La représentante de la Commission souligne que cette dernière n’a jamais fait et ne fera jamais d’amalgame entre les détenteurs légaux et les terroristes. Elle est bien consciente que des millions de citoyens détiennent légitimement des armes et le font avec responsabilité. La Commission ne veut en aucun cas rendre leur vie plus difficile ou « misérable ». Cependant, elle a réalisé un travail d’analyse en profondeur de l’application de la directive, pendant un an et demi, en y associant l’ensemble des parties intéressées (Etats, associations, dont les associations représentatives des chasseurs et tireurs, associations professionnelles).
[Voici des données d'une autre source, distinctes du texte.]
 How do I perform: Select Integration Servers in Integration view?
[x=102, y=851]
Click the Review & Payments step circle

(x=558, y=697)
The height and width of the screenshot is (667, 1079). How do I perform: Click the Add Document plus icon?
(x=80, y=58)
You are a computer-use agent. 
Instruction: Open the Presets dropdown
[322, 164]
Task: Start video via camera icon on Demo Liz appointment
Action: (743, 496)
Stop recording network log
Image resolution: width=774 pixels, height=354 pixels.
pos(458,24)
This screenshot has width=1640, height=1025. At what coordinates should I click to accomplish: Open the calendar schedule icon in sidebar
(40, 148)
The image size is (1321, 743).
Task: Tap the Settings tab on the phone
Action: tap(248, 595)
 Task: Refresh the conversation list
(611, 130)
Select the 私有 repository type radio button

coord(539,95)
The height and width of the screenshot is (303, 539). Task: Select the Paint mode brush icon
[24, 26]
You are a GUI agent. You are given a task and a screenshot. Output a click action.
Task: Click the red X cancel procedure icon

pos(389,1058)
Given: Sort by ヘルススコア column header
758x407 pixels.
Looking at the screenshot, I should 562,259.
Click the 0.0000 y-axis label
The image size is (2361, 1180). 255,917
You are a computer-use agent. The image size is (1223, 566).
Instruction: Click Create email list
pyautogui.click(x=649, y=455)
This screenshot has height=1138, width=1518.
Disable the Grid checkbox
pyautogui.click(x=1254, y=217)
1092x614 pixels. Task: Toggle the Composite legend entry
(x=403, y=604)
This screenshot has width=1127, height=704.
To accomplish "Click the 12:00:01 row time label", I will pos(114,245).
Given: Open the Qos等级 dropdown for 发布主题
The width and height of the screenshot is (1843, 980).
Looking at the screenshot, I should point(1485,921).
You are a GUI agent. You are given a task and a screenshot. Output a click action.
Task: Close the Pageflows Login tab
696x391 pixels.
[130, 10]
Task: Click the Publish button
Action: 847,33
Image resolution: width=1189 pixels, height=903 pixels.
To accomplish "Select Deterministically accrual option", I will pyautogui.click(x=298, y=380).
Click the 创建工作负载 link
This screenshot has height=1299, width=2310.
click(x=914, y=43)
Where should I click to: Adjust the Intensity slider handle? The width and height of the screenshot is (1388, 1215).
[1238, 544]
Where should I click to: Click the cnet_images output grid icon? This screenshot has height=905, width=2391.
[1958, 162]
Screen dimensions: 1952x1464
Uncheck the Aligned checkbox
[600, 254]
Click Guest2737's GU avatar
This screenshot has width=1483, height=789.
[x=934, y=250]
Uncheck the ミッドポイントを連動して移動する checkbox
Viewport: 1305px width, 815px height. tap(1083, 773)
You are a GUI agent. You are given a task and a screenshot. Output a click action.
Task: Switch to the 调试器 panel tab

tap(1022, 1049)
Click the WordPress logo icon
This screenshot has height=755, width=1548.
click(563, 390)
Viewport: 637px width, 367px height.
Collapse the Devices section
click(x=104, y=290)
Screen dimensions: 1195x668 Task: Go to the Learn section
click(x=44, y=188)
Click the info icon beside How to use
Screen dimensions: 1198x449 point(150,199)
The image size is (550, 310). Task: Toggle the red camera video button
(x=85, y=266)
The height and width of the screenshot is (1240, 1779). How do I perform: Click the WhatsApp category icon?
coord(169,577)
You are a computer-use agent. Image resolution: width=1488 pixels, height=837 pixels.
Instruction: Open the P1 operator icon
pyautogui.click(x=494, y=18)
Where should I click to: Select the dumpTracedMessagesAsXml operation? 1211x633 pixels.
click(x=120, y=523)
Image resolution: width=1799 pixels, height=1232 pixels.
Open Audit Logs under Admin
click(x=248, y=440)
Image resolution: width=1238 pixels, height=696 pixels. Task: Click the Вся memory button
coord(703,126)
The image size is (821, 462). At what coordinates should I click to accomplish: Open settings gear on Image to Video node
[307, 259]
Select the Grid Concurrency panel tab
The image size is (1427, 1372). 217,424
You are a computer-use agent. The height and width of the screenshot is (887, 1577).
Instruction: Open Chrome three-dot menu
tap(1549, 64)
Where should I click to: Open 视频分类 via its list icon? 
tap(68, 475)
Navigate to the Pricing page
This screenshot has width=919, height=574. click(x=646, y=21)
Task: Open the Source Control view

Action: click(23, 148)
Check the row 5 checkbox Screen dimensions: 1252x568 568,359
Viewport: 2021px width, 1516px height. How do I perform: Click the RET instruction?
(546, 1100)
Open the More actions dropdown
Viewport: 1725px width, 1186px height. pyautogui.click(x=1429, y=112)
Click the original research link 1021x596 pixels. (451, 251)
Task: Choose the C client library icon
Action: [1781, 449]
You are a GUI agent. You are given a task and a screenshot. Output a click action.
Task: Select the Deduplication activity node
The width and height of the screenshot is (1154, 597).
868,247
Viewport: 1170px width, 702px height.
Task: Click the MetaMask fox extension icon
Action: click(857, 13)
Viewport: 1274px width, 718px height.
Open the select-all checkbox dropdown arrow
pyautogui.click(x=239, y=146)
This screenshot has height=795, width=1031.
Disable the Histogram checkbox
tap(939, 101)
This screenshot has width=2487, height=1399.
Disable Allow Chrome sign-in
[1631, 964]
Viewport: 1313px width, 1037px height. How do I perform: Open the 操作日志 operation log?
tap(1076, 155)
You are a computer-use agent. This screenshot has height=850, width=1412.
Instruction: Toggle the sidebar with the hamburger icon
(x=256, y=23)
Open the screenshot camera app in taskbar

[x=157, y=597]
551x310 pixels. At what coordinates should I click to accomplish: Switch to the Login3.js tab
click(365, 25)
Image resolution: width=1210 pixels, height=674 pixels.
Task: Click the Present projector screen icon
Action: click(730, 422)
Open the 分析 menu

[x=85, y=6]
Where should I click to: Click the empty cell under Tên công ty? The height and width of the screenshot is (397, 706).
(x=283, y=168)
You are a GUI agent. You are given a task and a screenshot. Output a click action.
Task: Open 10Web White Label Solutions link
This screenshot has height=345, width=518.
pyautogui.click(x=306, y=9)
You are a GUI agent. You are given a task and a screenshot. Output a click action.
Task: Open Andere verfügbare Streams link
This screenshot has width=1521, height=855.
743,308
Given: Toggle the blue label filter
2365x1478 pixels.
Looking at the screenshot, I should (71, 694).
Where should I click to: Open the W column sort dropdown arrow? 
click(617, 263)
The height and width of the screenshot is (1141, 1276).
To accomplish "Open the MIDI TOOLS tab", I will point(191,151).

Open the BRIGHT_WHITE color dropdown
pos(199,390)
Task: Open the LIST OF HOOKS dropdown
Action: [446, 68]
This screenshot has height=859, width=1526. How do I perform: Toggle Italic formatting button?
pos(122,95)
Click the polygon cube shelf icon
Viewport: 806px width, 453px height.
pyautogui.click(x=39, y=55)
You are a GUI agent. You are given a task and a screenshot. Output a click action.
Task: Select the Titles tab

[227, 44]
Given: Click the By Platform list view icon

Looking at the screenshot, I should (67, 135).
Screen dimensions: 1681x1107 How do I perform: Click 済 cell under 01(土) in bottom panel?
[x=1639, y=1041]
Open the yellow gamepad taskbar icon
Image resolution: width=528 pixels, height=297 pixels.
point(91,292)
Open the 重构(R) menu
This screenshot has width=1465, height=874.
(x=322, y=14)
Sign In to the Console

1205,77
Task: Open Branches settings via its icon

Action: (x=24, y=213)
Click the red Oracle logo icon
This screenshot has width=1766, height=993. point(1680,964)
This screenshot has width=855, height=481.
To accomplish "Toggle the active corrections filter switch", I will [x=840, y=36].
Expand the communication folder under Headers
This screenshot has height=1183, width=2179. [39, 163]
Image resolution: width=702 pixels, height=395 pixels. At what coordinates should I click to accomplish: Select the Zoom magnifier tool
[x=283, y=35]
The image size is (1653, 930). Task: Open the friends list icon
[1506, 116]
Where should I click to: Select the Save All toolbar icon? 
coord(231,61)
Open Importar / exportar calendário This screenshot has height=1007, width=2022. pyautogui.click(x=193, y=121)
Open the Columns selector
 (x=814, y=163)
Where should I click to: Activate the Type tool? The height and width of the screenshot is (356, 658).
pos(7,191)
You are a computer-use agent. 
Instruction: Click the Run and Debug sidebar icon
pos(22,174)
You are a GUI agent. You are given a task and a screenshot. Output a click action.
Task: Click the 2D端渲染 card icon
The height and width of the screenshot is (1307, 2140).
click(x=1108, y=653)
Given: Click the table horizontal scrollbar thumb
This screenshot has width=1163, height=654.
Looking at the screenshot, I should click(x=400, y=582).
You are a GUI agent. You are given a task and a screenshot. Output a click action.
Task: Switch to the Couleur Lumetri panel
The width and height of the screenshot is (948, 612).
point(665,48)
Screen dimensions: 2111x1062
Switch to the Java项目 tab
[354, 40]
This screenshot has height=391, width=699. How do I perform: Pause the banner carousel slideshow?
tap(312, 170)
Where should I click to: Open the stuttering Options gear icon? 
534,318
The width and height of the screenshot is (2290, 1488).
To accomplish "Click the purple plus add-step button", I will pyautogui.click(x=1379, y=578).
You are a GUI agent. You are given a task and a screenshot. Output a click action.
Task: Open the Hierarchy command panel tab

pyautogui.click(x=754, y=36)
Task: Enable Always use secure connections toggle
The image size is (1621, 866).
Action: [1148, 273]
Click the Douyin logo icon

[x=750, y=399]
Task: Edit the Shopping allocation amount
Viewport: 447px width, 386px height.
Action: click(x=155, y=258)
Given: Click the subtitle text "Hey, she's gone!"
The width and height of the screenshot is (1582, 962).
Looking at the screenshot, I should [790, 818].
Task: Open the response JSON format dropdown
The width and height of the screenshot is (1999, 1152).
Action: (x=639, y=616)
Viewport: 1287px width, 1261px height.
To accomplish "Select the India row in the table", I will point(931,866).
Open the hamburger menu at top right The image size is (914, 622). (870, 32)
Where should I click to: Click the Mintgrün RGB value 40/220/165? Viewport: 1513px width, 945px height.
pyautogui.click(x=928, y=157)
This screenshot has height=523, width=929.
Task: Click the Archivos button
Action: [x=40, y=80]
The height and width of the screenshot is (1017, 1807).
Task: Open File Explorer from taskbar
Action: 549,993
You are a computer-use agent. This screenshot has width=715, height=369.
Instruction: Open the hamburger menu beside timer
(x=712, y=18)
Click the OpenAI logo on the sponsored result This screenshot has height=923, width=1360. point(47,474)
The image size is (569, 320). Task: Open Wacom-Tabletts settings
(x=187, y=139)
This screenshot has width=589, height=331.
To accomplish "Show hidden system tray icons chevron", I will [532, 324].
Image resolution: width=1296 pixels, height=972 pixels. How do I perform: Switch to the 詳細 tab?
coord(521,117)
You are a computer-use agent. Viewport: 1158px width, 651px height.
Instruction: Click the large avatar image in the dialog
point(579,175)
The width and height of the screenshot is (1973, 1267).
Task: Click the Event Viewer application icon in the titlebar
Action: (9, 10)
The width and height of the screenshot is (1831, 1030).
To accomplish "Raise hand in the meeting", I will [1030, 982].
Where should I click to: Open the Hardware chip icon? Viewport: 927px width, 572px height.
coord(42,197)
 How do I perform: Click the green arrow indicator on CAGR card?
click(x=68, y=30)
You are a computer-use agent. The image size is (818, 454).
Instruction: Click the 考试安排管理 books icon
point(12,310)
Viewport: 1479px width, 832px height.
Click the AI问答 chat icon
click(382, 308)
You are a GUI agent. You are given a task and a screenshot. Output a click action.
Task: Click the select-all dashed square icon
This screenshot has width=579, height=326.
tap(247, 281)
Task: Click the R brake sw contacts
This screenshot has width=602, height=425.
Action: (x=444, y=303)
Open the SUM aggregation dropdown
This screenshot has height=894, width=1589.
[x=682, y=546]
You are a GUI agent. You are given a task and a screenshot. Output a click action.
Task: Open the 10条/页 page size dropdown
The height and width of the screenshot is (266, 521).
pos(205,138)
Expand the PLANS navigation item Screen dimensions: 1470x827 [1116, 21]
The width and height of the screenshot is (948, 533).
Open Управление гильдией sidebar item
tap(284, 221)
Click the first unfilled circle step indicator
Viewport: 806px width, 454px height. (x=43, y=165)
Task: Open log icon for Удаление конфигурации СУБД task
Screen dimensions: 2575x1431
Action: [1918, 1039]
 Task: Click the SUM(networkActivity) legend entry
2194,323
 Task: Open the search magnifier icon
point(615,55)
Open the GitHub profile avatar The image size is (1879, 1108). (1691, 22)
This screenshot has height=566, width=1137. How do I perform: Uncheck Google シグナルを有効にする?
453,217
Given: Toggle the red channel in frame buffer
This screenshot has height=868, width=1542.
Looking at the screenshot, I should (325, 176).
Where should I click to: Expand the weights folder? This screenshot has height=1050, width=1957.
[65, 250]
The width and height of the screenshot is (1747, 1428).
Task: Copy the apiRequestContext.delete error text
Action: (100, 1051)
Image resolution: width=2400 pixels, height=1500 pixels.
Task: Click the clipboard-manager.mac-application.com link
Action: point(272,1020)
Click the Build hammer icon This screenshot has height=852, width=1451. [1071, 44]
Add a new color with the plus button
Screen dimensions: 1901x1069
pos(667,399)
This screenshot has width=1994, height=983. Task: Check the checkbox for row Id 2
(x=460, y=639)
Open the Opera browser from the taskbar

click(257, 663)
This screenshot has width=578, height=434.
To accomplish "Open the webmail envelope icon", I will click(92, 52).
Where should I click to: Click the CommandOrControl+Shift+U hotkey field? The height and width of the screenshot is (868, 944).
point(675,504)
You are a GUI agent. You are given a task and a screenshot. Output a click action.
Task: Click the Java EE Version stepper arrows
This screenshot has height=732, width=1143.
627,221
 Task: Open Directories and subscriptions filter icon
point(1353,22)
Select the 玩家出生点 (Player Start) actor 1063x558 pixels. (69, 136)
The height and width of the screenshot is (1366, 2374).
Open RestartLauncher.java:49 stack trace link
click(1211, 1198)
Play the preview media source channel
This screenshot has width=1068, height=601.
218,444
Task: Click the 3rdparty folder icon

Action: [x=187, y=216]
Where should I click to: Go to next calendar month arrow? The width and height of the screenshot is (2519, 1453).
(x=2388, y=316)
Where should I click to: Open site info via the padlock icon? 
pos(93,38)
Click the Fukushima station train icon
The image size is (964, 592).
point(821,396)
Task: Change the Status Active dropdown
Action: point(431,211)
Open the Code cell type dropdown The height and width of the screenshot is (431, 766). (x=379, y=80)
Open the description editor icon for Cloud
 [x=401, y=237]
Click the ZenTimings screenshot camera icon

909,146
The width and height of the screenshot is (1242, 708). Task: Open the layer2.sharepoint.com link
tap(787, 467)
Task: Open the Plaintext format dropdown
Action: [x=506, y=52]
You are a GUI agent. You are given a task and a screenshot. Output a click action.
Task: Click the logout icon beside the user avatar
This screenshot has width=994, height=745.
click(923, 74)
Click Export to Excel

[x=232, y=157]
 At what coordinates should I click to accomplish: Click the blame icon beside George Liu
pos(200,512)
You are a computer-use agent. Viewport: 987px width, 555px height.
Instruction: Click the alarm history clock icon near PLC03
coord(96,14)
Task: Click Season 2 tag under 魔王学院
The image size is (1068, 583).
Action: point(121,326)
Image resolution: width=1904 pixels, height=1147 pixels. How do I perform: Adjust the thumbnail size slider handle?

Les modifications proposées ont pour seul but de veiller à prévenir le détournement d’armes légales au profit du crime organisé ou du terrorisme.
Dès le départ, la Commission était d’accord pour considérer que le critère de la ressemblance n’était pas le bon (commentaire : on croit rêver !). Elle est donc favorable et ouverte aux propositions constructives de définition de bons critères. Encore une fois, le but poursuivi n’est pas de rendre plus difficile la vie des tireurs et chasseurs, dont la Commission sait qu’ils utilisent des armes semi-automatiques dans beaucoup de cas, comme certains professionnels d’ailleurs. Ils doivent pouvoir continuer à pratiquer leur hobby ou leur activité professionnelle sans être affectés par la nouvelle directive.
Les collectionneurs doivent entrer dans le champ de la nouvelle directive, sachant qu’ils n’étaient pas concernés par l’actuelle.
[A ce moment la représentante de la Commission est interrompue par le président de séance, qui lui rappelle que le temps est compté et que ce qui lui est demandé ce n’est pas un débat général, mais un point de vue sur les amendements déposés. Visiblement vexée, elle renonce à poursuivre.]
La rapporteure Vicky Ford conclut la séance en :
- Précisant qu’elle n’est pas favorable à l’adoption de l’amendement de rejet d’ensemble, car il convient de traiter certaines failles spécifiques dûment constatées, notamment en ce qui concerne les armes acoustiques et neutralisées.
- Marquant son accord avec un texte de compromis tel qu’envisagé par le PPE sur la question du marquage ;
- Considérant que la distinction entre musées et collectionneurs est difficile à élaborer et qu’il vaut mieux un texte les couvrant tous et leur ouvrant la possibilité de détenir des armes en A ;
- Approuvant les suggestions sur une nouvelle rédaction de la catégorie A6 ne débouchant pas sur une interdiction générale, mais bien reposant sur des critères techniques de transformation acceptable en semi-automatiques. Note qu’elle a bien relevé les risques mentionnés par les responsables d’Europol sur une diversion d’une partie du stock légal vers le marché noir en cas d’interdiction trop large et indiscriminée, ce qui aurait un effet contraire à celui recherché ;
- Souhaitant qu’une analyse d’experts complémentaire soit engagée sur les propositions des Verts concernant le stockage sécurisé des armes et munitions séparément, de même que sur la question d’une assurance obligatoire pour les propriétaires d’armes (commentaire : c’est ce qu’on appelle botter en touche élégamment pour ne pas dire le fond de sa pensée).
Elle redit sa conviction qu’une solution de large consensus pourra être trouvée, sous réserve de prendre son temps pour bien travailler.